*Task statement*
Repeat the entries below word for word, starting at the line containing "Given: Toggle the Ray Mirror button" and ending at the line containing "tap(657, 466)", and leave the pictures out of your answer.

*Extracted records*
* * * * * * *

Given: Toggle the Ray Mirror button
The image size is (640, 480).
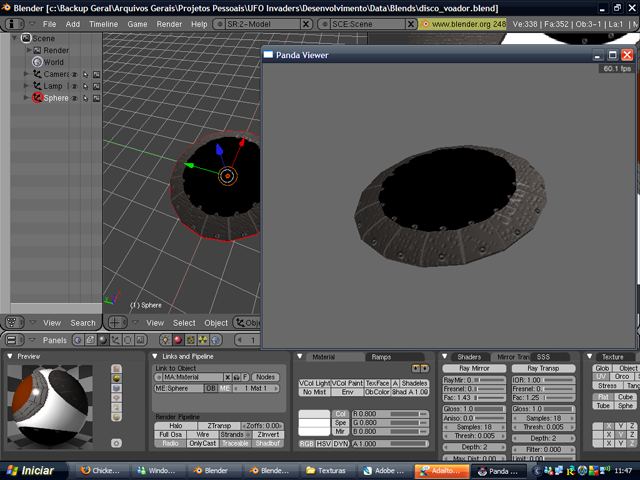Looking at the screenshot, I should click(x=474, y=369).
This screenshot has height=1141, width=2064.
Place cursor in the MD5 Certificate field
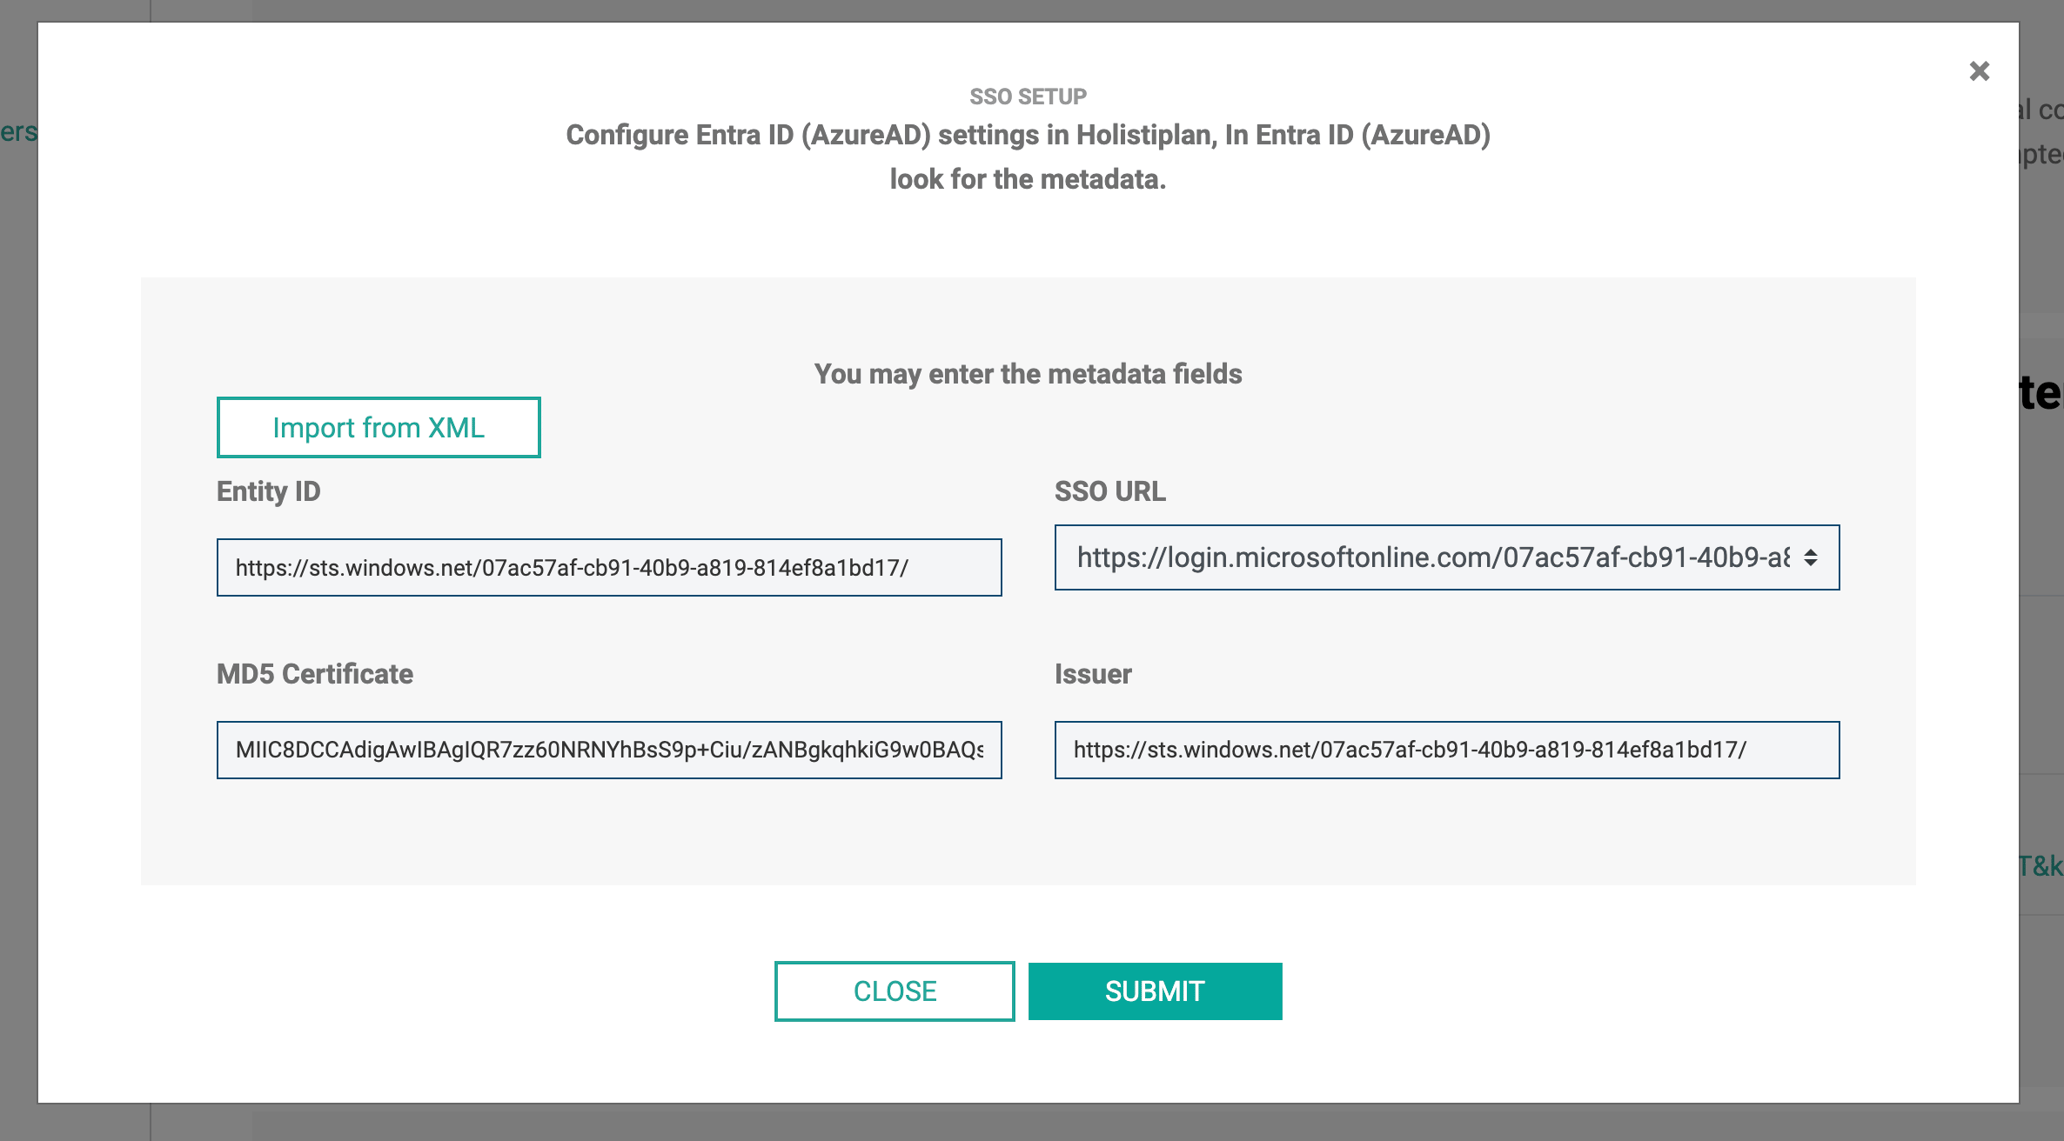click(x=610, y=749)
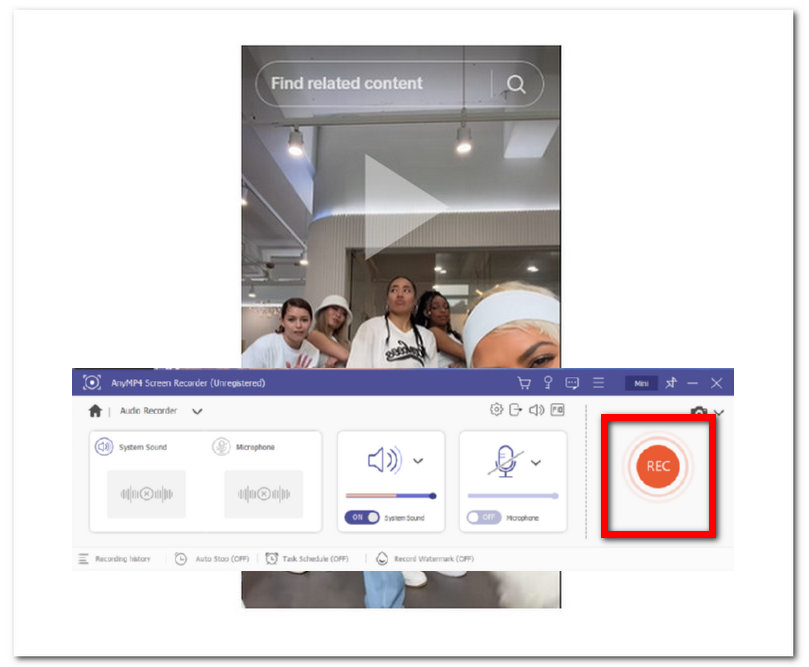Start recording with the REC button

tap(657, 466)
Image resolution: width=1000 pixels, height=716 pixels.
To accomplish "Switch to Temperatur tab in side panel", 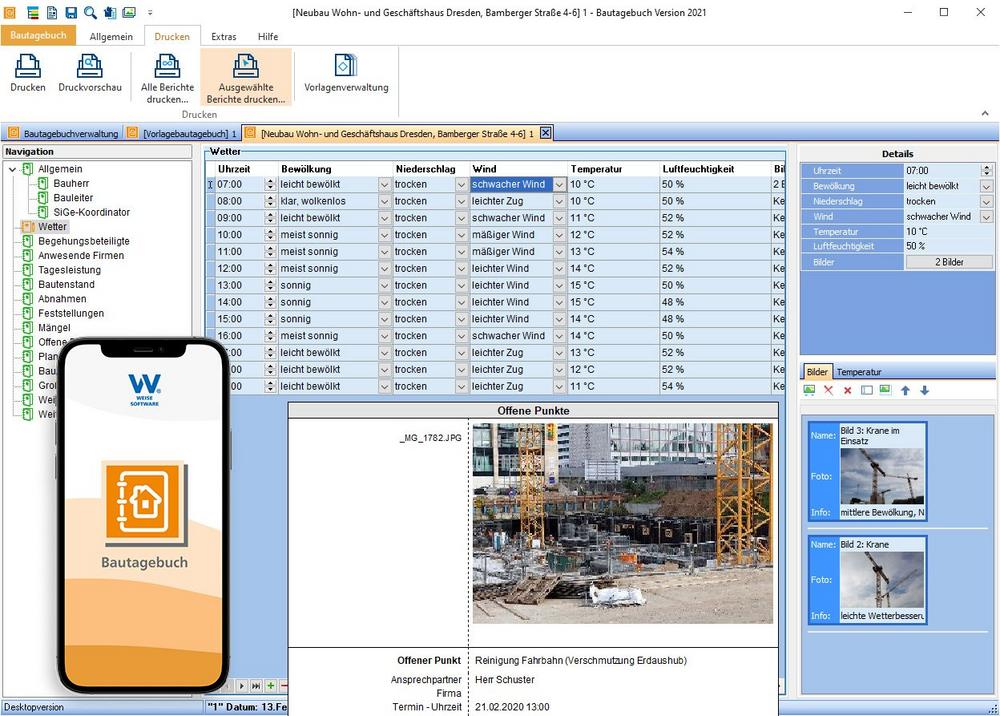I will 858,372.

* * * * * * *

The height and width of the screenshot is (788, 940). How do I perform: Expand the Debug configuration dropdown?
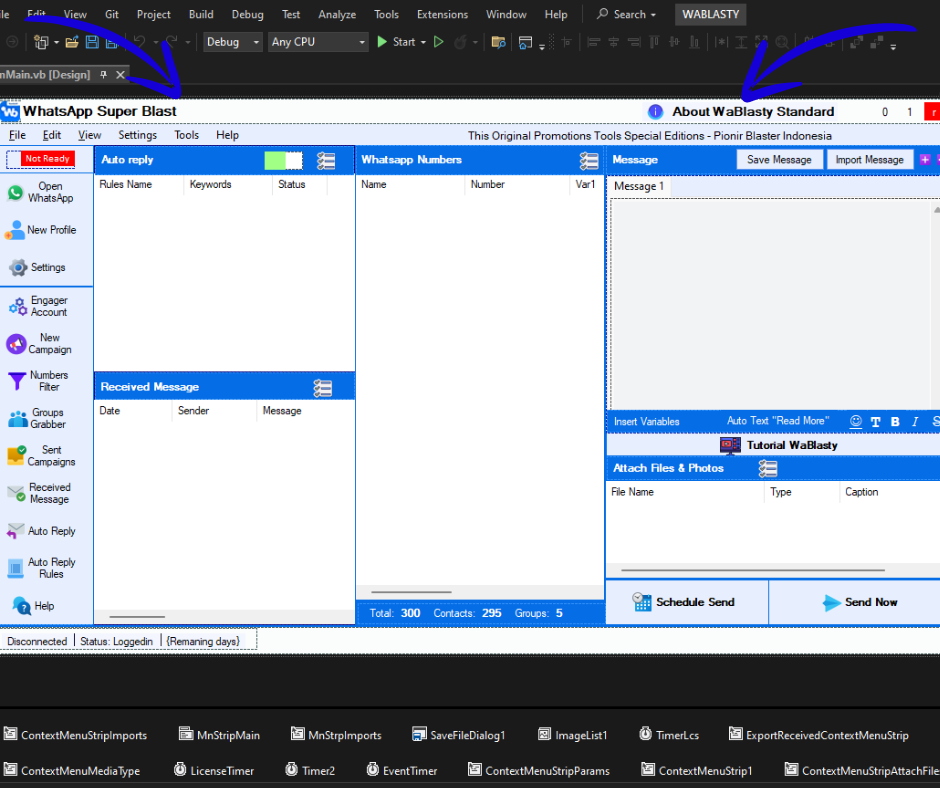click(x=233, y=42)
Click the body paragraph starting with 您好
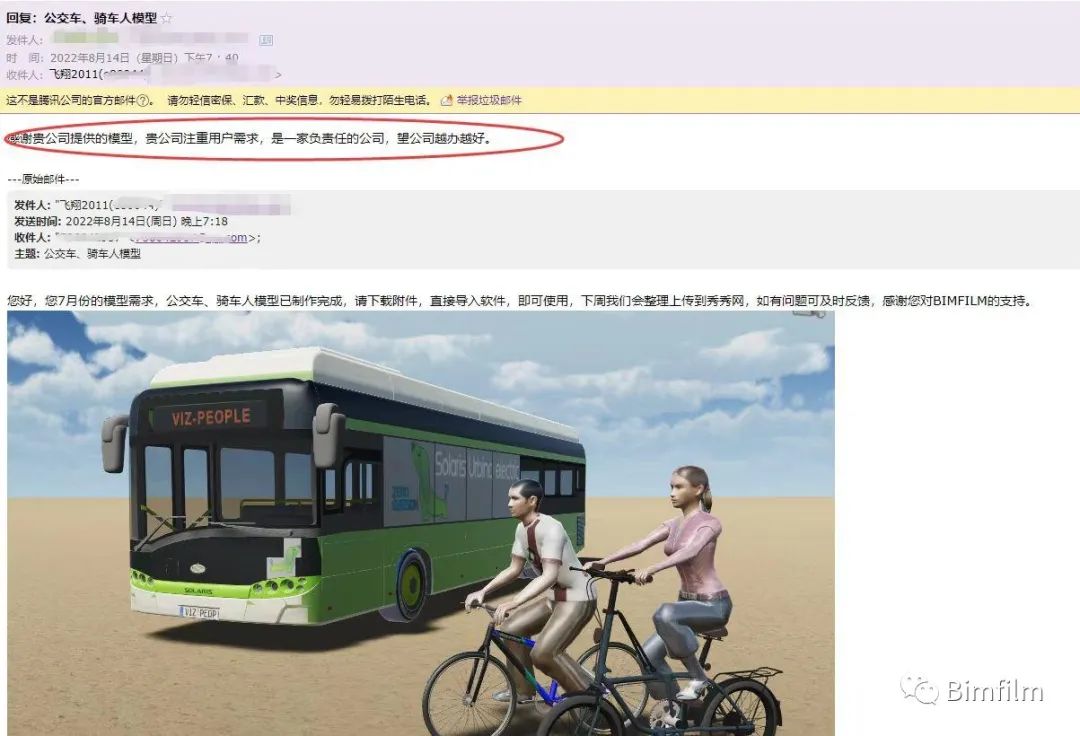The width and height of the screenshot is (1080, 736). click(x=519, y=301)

* * * * * * *

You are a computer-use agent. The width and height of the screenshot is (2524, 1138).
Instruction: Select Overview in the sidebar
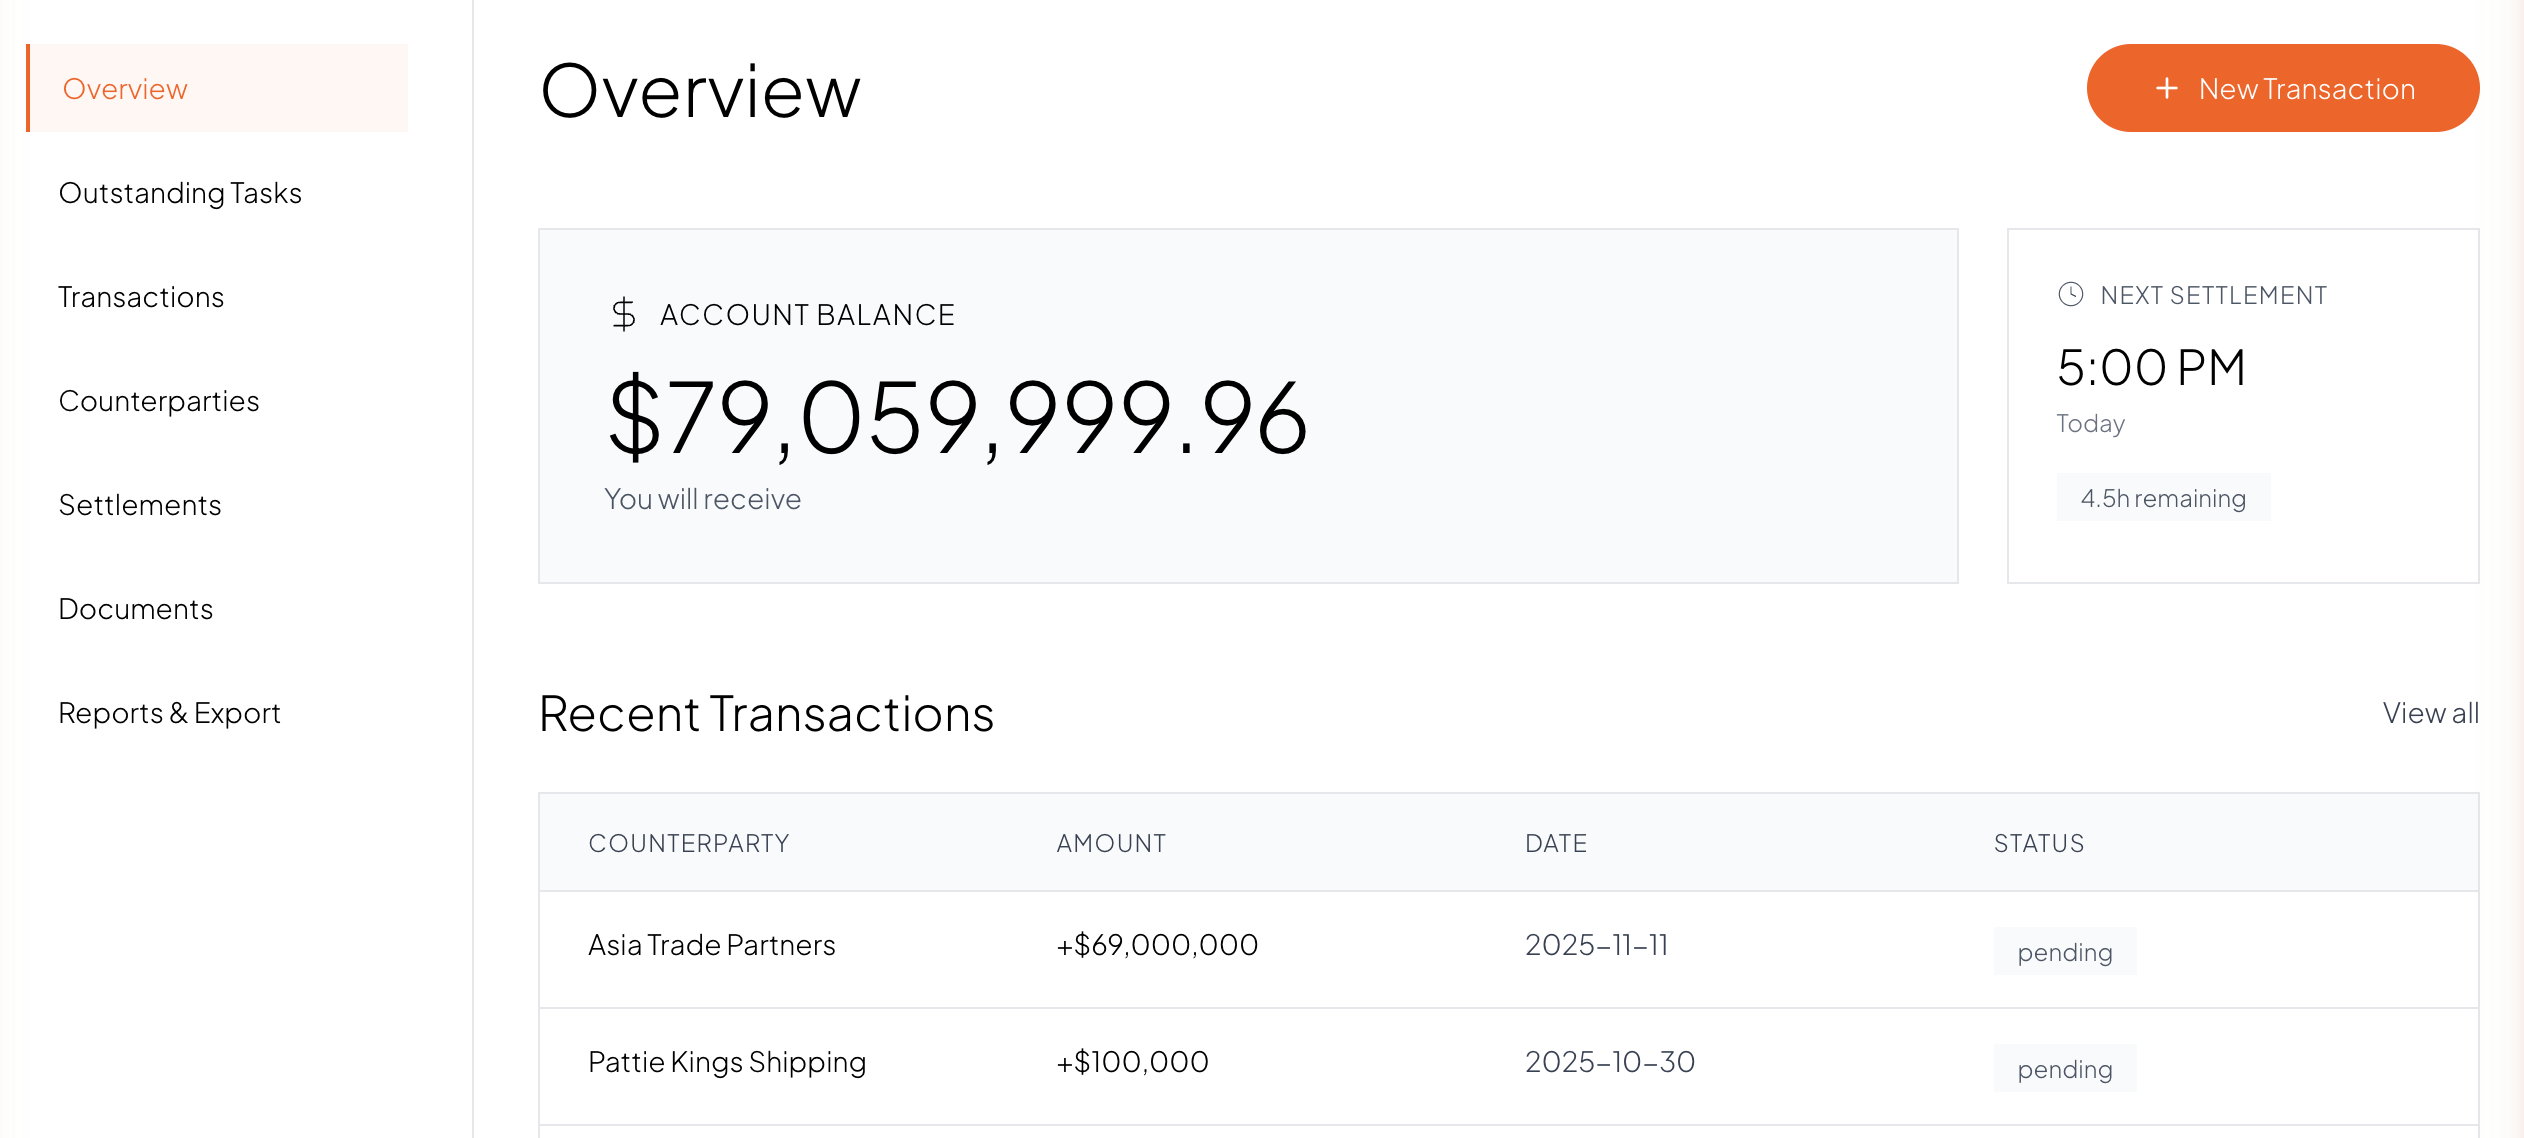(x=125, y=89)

* * * * * * *

*Exercise output*
Given: Toggle the Ray Mirror button
The image size is (640, 480).
Looking at the screenshot, I should click(x=474, y=369).
This screenshot has height=1141, width=2064.
Place cursor in the MD5 Certificate field
click(x=610, y=749)
Start recording with the REC button

tap(657, 466)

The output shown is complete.